Revenir, c’est décevoir. Pas pour tout le monde. Après cinq ans d’absence comme chanteur – où ses au revoir à la Seine musicale avaient été réussis, bien qu’un peu conventionnels -, Michel Sardou a commencé à Rouen sa nouvelle tournée. «Je me souviens d’un adieu». Un début tonitruant. La voix, le choix des chansons, l’orchestration et la mise en scène… Tout a été exécuté (presque) à la perfection. De quoi rendre heureux les 5000 spectateurs présents au Zénith.
Revenir, c’est rassurer. Michel Sardou, 76 ans, allait-il être capable de tenir son public et sa voix pendant plus de 1h30 ? Après l’inaugural Connemara, objet d’une belle polémique estivale lancée par Juliette Armanet, les rares Marie-Jeanne et Casino ont été laborieuses comme si Sardou doutait de ses capacités. Ou plutôt se chauffait la voix. Le triptyque Une fille aux yeux clairs, Le privilège et Je vais t’aimer («une chanson qui ne va pas déstructurer Sandrine Rousseau», lance-t-il) a fini de convaincre que «The Voice» (surnom donné par Elton John, selon la légende) était bien le chanteur que l’on avait quitté en 2018. Voire un peu meilleur. La version jazzy d’Aujourd’hui peut-être, façon Louis Armstrong, est une pépite que l’on veut réécouter.
Revenir, c’est faire plaisir. Avec un choix de chansons extrêmement ambitieux (Parlons de toi, de moi, L’autre femme, Le Bac G, Je vole), il fallait tout de même contenter les fans qui veulent les classiques. Un medley géant composé de 11 tubes, réorchestrés et enchaînés de façon surprenante (un «mashup»), lançait une sorte de karaoké populaire : Salut, Chanteur de jazz, Je veux l’épouser pour un soir, la Java de Broadway, Afrique Adieu, Dix ans plus tôt, Je viens du sud, J’accuse, La vieille, Les vieux mariés et Le France. Cent millions de disques (vendus) vous contemplent. Le tout sans fausse note et sans blabla excessif : Sardou, tout de noir vêtu, a peu parlé et beaucoup chanté. Et rendu un tendre hommage à son «ami» Johnny, qu’une mauvaise blague sur sa fille avait fâché, en interprétant Quelque chose de Tennessee.
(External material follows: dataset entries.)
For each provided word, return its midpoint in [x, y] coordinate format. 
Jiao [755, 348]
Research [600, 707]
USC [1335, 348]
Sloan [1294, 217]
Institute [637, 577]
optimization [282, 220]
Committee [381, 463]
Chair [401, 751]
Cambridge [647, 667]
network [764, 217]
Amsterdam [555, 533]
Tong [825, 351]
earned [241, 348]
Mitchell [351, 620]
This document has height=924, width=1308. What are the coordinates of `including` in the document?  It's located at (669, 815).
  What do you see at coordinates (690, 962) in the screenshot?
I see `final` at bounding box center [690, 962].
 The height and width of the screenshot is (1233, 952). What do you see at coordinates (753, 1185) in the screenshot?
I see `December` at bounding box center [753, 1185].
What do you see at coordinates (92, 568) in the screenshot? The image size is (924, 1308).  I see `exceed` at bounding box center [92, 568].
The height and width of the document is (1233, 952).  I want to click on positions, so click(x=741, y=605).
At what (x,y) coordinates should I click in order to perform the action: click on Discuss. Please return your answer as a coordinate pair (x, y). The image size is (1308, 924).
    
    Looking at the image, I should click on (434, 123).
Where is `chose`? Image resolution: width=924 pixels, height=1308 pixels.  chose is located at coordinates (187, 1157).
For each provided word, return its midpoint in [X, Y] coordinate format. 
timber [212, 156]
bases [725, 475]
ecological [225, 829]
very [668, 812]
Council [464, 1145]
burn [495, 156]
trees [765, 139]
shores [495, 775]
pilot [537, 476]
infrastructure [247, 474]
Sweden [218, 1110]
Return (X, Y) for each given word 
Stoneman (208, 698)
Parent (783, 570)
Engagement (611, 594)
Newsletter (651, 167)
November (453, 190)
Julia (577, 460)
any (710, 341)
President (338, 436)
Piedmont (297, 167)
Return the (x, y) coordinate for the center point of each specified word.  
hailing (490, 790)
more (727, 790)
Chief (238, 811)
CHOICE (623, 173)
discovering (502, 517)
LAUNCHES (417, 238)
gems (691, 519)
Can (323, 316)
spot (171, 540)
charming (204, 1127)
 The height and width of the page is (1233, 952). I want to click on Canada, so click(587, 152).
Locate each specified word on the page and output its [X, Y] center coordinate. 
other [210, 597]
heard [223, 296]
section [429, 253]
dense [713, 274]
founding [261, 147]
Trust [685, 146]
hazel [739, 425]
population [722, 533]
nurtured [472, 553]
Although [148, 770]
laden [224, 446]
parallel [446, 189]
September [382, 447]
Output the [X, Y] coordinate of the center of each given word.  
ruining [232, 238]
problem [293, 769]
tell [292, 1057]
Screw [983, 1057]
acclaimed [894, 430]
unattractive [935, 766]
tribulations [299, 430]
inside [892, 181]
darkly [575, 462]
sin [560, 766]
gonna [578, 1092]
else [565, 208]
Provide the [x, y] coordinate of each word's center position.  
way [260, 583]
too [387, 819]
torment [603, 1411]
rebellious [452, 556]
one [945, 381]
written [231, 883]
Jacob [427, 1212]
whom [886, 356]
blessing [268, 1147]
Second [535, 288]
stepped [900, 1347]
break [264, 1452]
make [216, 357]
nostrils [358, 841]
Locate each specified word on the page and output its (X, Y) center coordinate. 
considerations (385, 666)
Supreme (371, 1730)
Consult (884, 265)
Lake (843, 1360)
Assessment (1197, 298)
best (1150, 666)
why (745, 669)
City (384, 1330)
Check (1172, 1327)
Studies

Revenir, c’est provoquer. Malgré son âge, Michel Sardou ne peut s’empêcher de lancer quelques piques. Il fait fredonner à ses choristes quelques vers du Temps des colonies, interprète Vladimir Illitch le poing levé comme à la grande époque et ose reprendre son rôle de «passant» qui a «envie de violer des femmes» dans Les villes de solitude. En 2023, il fallait oser. Mais Sardou ose tout et c’est à ça qu’on le reconnaît.
Revenir, c’est innover. Un grand voile blanc recouvre à trois reprises la scène. Accompagnées du jeu de lumière de Jacques Rouveyrollis, des images sont projetées. Un film 3D avec un violoniste rock celtique (Emma Sempere), un sonneur de cornemuse (Anthony Masselin) et un cheval (l’animal préféré de celui qui se définit comme un ours) pour Les lacs du Connemara. Une statue immense de Lénine qui s’effrite au fur et à mesure de la chanson pour Vladimir Illitch. Un tableau romantico-guerrier sur la trop méconnue Verdun, pour ne pas oublier les morts pour la patrie. La patrie française et américaine avec les fameux Ricains, qui avaient offert en 1967 la première polémique au chanteur.
Revenir, c’est repartir. Après 1h15 d’un spectacle minutieusement orchestré et des fans totalement acquis à la star, il faut attaquer le final. La difficile Être une femme est interprétée sans trop de heurts (on rassure les habitués, il a fini par s’embrouiller dans les paroles), l’envoûtante Musulmanes emporte la foule et Comme d’habitude (enfin débarrassée de sa mère Jacky, qui y jouait son rôle dans un sketch éculé depuis 40 ans ) terminait le concert. Avant que les dernières notes du Connemara permettent, comme à son habitude, à Sardou de filer en douce.
«Je me souviens d’un adieu» est bien lancé. La tournée l’emmènera dans une bonne partie de la France. Michel Sardou posera ses valises et sa voix les 16 et 17 mars à Nanterre. Il sera le premier chanteur à se produire en scène centrale à Paris La Défense Aréna. Ce sera les ultimes dates de son retour. Mais partir, c’est toujours revenir.